Result : For any two subsets $X$ and $Y$ of the real line, define $X+Y = \{x + y : x \in X, y \in Y\}$. If $X,Y$ are bounded, then so is $X+Y$. Furthermore, we also have the following formulas : $\inf X + \inf Y = \inf(X+Y)$, and $\sup(X+Y) = \sup X + \sup Y$.

Proof : I will do it for the supremum, you figure out the infimum : it is exactly the same.

For any $z \in X+Y$, we know $z = x+y$ for some $x\in X,y \in Y$. Therefore $z \leq \sup X + \sup Y$. It follows that $\sup X + \sup Y$ is an upper bound for $X+Y$, so $\sup X+Y \leq \sup X + \sup Y$.

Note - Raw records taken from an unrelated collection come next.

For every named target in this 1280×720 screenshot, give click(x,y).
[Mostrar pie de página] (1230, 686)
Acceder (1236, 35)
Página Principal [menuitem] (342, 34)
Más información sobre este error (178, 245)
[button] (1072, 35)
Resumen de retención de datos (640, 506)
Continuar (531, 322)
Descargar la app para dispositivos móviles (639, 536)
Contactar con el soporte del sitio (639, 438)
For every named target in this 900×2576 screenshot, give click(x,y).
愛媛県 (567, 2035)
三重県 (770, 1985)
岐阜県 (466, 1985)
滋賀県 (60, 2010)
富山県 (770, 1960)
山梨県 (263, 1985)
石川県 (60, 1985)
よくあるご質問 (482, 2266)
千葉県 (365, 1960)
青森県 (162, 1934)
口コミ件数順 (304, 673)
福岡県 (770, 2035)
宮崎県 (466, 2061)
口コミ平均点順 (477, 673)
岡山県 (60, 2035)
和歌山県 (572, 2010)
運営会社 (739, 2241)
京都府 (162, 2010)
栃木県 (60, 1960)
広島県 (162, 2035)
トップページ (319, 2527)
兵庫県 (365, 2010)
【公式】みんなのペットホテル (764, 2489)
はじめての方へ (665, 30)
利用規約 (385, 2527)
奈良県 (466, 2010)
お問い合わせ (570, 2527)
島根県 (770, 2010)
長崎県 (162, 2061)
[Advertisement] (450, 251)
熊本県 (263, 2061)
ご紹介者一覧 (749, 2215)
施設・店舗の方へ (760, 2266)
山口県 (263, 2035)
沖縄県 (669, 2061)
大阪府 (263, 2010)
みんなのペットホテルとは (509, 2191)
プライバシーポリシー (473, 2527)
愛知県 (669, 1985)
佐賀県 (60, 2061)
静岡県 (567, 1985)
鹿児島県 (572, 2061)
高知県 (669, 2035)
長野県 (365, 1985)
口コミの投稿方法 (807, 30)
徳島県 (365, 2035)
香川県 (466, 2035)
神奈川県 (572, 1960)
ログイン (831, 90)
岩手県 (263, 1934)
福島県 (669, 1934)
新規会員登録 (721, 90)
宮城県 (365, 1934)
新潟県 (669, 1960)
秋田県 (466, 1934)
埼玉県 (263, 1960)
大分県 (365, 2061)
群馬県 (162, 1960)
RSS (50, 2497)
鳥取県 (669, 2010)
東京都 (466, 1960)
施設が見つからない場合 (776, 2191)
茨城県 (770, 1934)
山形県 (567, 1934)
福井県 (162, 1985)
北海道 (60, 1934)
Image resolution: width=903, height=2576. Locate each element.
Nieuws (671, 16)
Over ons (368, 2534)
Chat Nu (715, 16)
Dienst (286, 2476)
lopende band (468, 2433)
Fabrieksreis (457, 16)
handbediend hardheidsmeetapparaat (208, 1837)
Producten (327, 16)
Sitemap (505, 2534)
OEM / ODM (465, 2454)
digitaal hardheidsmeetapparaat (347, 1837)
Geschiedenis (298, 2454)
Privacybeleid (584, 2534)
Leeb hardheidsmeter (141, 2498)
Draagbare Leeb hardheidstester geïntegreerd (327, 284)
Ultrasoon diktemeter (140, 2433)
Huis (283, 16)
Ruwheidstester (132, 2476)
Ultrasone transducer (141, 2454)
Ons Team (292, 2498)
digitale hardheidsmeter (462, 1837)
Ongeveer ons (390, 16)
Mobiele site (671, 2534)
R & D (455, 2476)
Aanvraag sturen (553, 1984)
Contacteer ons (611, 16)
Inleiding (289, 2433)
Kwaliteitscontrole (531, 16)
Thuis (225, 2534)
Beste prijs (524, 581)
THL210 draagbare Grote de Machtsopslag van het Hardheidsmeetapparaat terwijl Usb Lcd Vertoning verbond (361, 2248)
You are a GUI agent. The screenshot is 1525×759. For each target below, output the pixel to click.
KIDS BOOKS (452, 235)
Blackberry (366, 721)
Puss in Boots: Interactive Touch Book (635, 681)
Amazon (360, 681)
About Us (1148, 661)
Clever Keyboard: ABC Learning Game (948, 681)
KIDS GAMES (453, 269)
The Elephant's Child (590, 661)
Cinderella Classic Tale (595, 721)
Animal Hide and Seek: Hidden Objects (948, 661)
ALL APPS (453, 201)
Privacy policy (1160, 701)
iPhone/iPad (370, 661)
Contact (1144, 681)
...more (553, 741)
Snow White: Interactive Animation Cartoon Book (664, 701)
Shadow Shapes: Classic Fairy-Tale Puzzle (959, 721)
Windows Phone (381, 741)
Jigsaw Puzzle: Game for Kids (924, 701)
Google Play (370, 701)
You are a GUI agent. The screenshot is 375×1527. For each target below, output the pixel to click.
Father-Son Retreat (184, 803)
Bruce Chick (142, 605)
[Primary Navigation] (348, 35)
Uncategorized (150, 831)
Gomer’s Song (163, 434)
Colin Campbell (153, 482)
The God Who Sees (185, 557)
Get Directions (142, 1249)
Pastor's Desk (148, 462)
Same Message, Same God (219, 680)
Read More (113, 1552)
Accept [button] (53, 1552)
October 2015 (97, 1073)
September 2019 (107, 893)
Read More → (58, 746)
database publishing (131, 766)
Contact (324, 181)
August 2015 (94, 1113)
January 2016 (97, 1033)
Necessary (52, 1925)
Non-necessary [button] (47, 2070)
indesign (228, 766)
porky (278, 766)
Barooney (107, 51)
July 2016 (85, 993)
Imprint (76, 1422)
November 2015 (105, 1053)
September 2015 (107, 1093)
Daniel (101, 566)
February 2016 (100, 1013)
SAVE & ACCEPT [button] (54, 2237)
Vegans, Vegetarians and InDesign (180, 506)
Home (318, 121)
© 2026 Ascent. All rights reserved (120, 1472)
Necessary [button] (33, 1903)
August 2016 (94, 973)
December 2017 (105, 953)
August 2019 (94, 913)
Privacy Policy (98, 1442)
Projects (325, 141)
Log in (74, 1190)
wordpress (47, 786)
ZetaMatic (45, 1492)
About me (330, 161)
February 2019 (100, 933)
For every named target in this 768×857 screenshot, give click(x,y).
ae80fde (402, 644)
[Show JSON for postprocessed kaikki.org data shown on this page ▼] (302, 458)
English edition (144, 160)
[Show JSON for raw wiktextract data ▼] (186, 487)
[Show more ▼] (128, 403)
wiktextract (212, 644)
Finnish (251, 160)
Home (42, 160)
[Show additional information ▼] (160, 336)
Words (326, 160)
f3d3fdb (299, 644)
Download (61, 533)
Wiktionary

For the other way, fix $\epsilon > 0$. Let $ x',y' $ be such that $\sup X - x' < \frac \epsilon 2$ and $\sup Y - y' < \frac \epsilon 2$. Add and conclude that $(\sup X + \sup Y) - (x'+y') < \epsilon$. Therefore, $\sup X+Y = \sup X + \sup Y$ .

Result : If $A$ is bounded, then $-A$ is bounded, with $\sup (-A) = - \inf (A)$ and $\inf (-A) = -\sup A$.

Prove this yourself.

Now, just note for your question that $B = S + (-A)$, where $A$ is some bounded set and $S = \{\frac{n}{n+1} : n \in \mathbb N\} \cup \{0\}$. Can you use the general result to find the infimum and supremum of $B$?